Regardless, the fund is intended to compensate labourers in "public and industrial works," and did not include work on church premises.
Moreover, the bishops criticised the centralised structure envisaged for the fund and the foundation under which it is to be managed. As there is no guarantee that money paid into the fund by a given party will go precisely to the persons who had worked for that party, the Church said it as not prepared to indirectly pay the bills of corporations that had greatly profited from slave labour during the war.
Instead, the Church has said it will administer its payments independently. Many large companies have, to date, failed to join the foundation despite public scolding by Parliament.
Schröder's eastern tour
Federal Chancellor Gerhard Schröder is about to finish a two-week visit to the "new Länder," as the former GDR territory has been commonly known since re-unification. It took Schröder two years into his four-year term of office as Head of Government to make the gesture toward the country's problem-ridden East.
It seems that the Government's current high popularity has helped this important trip. With respect to the renewal of the Länder Solidarity Pact, due in 2004, the Chancellor was comparatively passionate about the continuing mutual obligation of East and West Germans to achieve "inner unity" long after economic, legal and administrative unification has been completed.
Regarding the present wave of right-wing extremism, Schröder underlined that this is "not a problem of East Germans alone" but a truly national challenge.

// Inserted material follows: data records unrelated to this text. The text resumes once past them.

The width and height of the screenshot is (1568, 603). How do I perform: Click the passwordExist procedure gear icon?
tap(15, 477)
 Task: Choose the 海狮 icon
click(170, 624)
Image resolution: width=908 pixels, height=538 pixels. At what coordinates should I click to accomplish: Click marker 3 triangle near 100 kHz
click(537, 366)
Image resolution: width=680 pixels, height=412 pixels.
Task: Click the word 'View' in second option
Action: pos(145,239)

Since he happened to be near to Dessau, the site of the June murder of a Mozambiquan man by neo-Nazi skinheads, the Chancellor laid a wreath at a memorial to the victim on the day his assailants were sentenced.
Fighting in the "off"
Former Chancellor Helmut Kohl will not participate in celebrations marking the ten-year anniversary of German re-unification, which are being organised by the Land of Saxony for 3 October 2000. After revelations about Kohl's usage of a system of "black party coffers," his arch-rival in the Christian Democratic Union (CDU), Saxony's Minister President Kurt Biedenkopf, struck Kohl from the speakers' list.

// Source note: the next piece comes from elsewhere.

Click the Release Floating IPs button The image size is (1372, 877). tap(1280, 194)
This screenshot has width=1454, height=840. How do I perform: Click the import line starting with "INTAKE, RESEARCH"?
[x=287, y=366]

Kohl was to have been one of two keynote speakers, and Biedenkopf, as head of the Bundesrat (federal chamber of Parliament), is the official host for the anniversary events.
The former Chancellor has consequently declined to attend the ceremony altogether. There will now be two separate events: two days before the official gathering in Dresden, the CDU will host its own memorial event at which Kohl will be the guest of honour. Meanwhile, the sole speaker at the official anniversary celebrations in Dresden will be Lothar de Maizière, the last GDR minister president and Kohl's most senior East German partner in the 1990 unification process.

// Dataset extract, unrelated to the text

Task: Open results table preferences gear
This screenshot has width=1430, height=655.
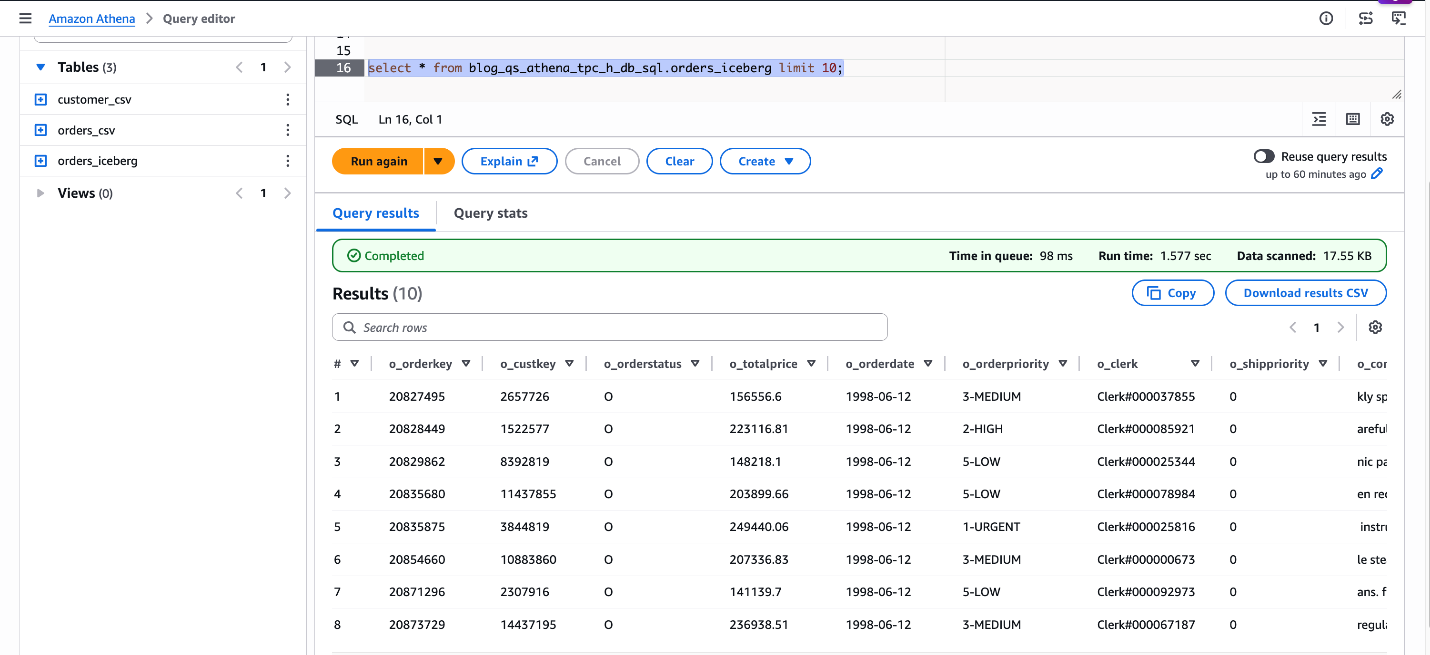Action: coord(1375,328)
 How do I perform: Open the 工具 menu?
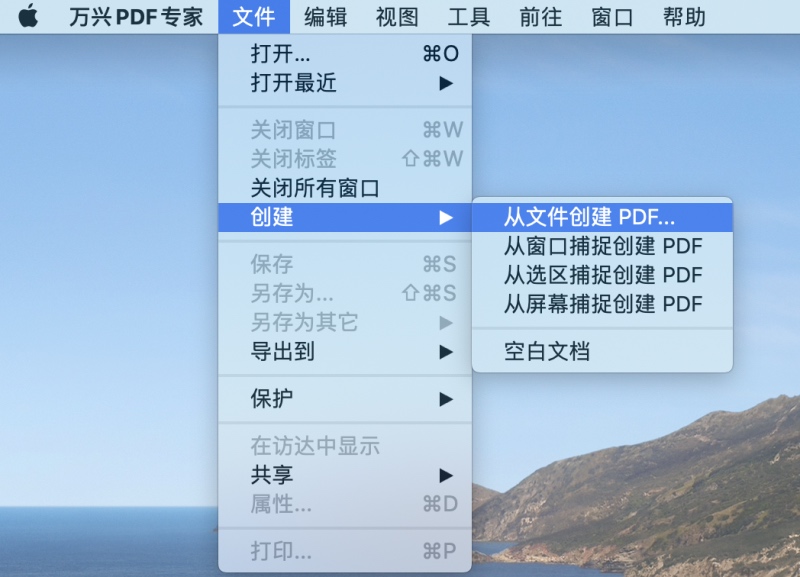(x=470, y=16)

Former CDU party Chairman Wolfgang Schäuble, who recently declared finished his personal friendship with Kohl, and his successor, Angela Merkel, have both underlined Kohl's pivotal role in re-unification. Both said Kohl will remain the "Chancellor of Unity" (Kanzler der Einheit).
Merkel also stated that she was not going to "leave the anniversary to the Reds and Greens," which is why she will attend the Dresden meeting on behalf of the party steering board.
At the same time, the CDU's inner-party haggling about guilt and innocence regarding the "black coffers" continued in soap-opera style. Earlier this week, Schäuble and former party Treasurer Brigitte Baumeister exchanged accusations in front of the Parliamentary Committee in charge of investigating the scandal.
Nothing could more clearly underline the Christian Democrats' present position at the sideline of national politics.